▶ [Assignment] Below are lines of data, and only some are wanted. Please repeat exactly those from the line that has "About us (590, 891)" through the line that has "write-for-us (1032, 913)".

▶ [The data]
▼▼▼
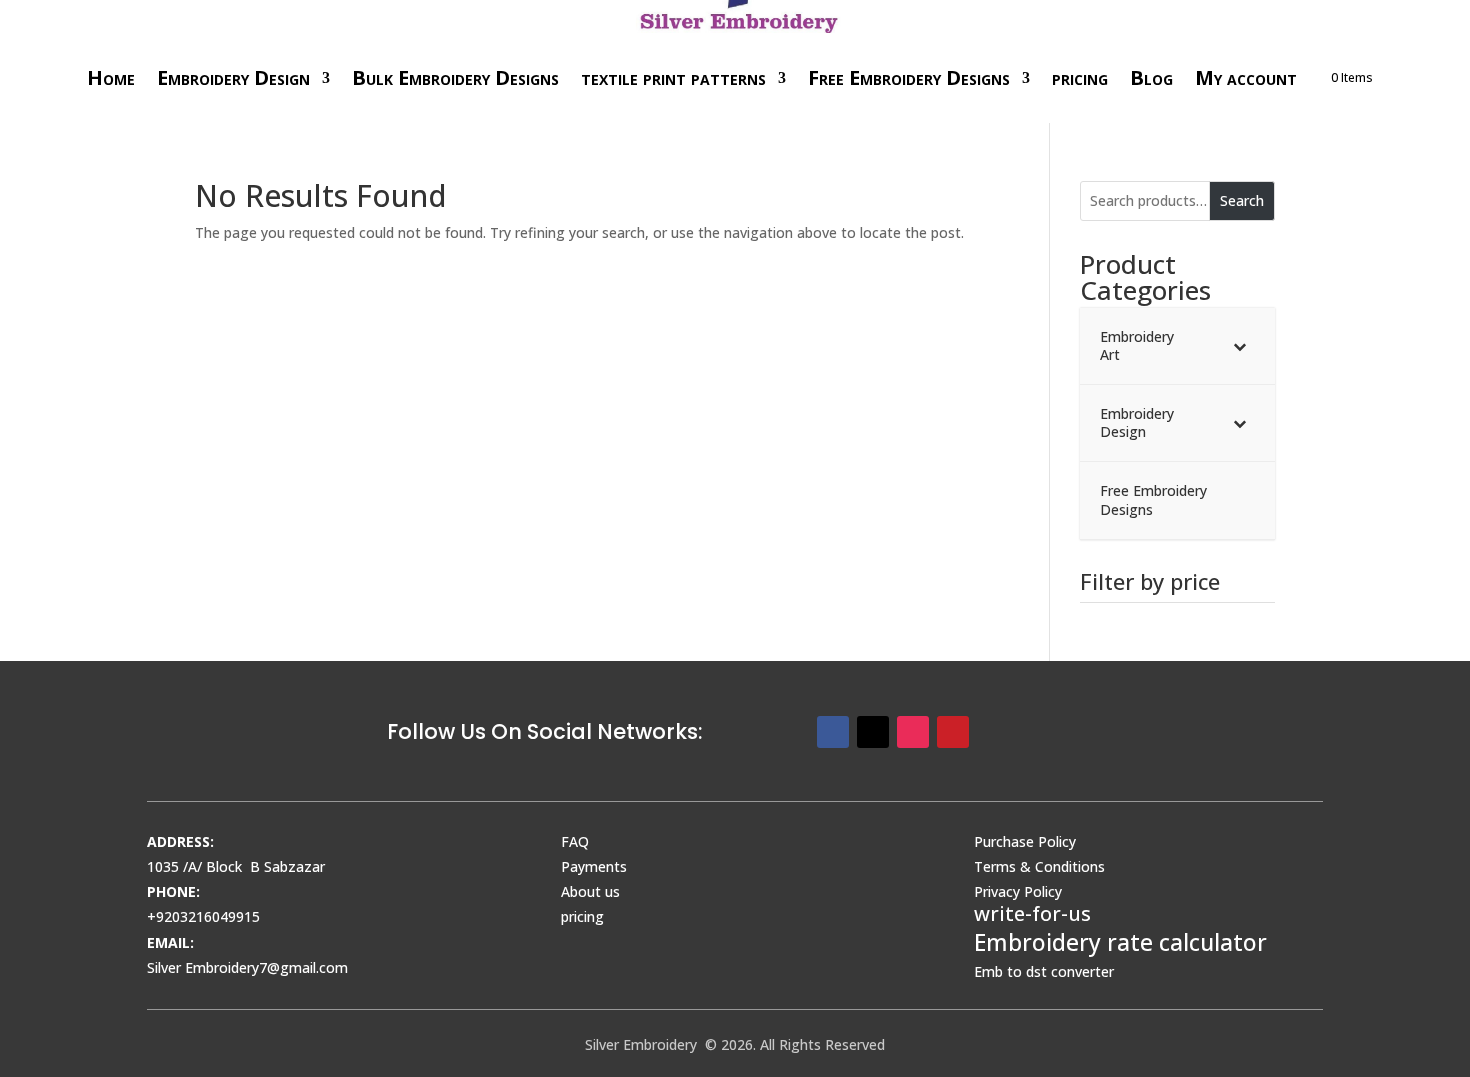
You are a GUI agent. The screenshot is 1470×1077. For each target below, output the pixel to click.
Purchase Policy (1025, 841)
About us (590, 891)
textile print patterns (673, 77)
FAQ (575, 841)
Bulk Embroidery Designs (455, 77)
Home (111, 77)
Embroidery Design (233, 77)
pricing (1080, 77)
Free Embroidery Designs (909, 77)
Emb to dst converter (1044, 971)
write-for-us (1032, 913)
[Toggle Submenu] (1240, 346)
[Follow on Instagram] (913, 732)
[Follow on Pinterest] (953, 732)
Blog (1151, 77)
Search (1242, 200)
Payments (594, 866)
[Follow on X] (873, 732)
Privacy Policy (1018, 891)
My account (1246, 77)
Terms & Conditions (1039, 866)
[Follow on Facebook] (833, 732)
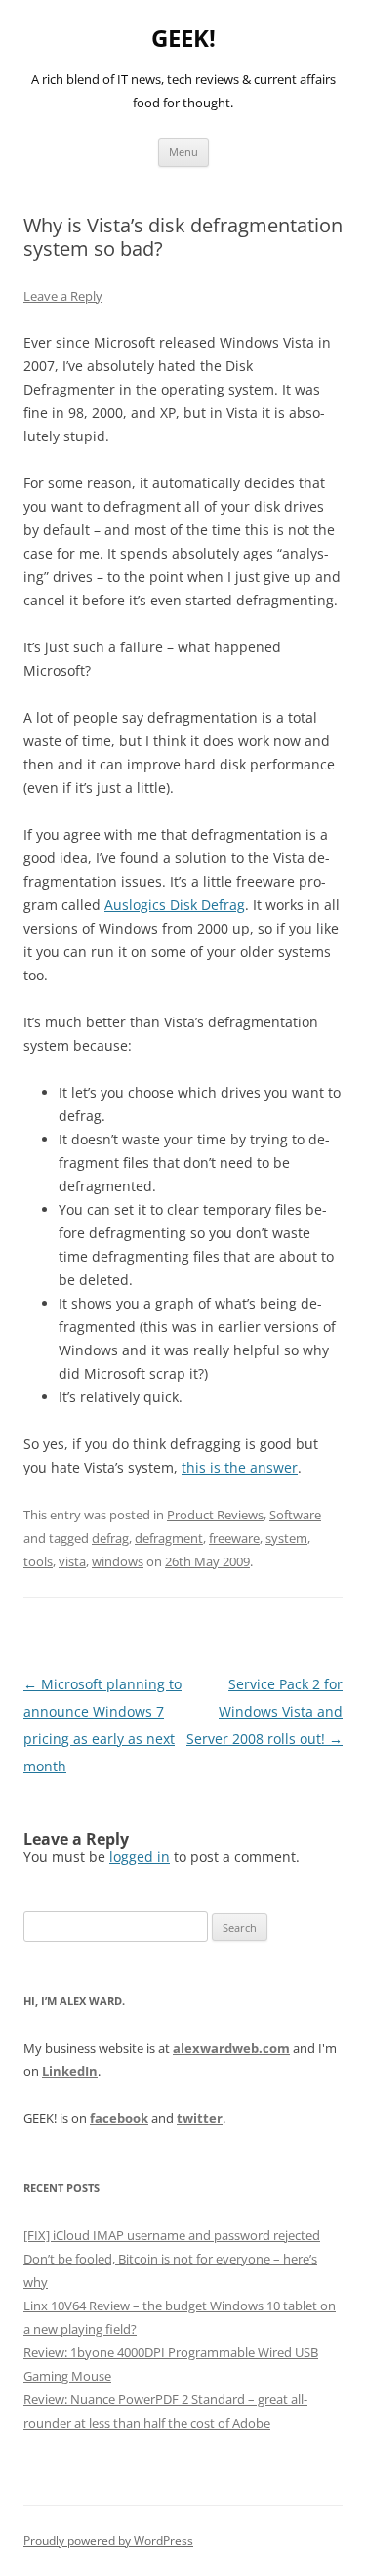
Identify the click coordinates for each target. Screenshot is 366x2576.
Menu (183, 152)
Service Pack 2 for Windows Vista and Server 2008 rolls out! (264, 1711)
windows (117, 1561)
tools (38, 1561)
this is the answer (240, 1467)
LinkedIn (70, 2071)
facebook (119, 2118)
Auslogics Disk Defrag (174, 904)
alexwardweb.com (231, 2048)
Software (295, 1514)
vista (72, 1561)
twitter (200, 2118)
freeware (234, 1538)
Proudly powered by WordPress (108, 2540)
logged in (139, 1857)
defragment (169, 1538)
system (286, 1538)
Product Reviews (215, 1514)
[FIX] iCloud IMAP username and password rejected (171, 2235)
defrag (110, 1538)
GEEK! (183, 38)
▲▲▲
▶ [Solution to this problem]
About us (590, 891)
textile print patterns (673, 77)
FAQ (575, 841)
Bulk Embroidery Designs (455, 77)
Home (111, 77)
Embroidery Design (233, 77)
pricing (1080, 77)
Free Embroidery Designs (909, 77)
Emb to dst converter (1044, 971)
write-for-us (1032, 913)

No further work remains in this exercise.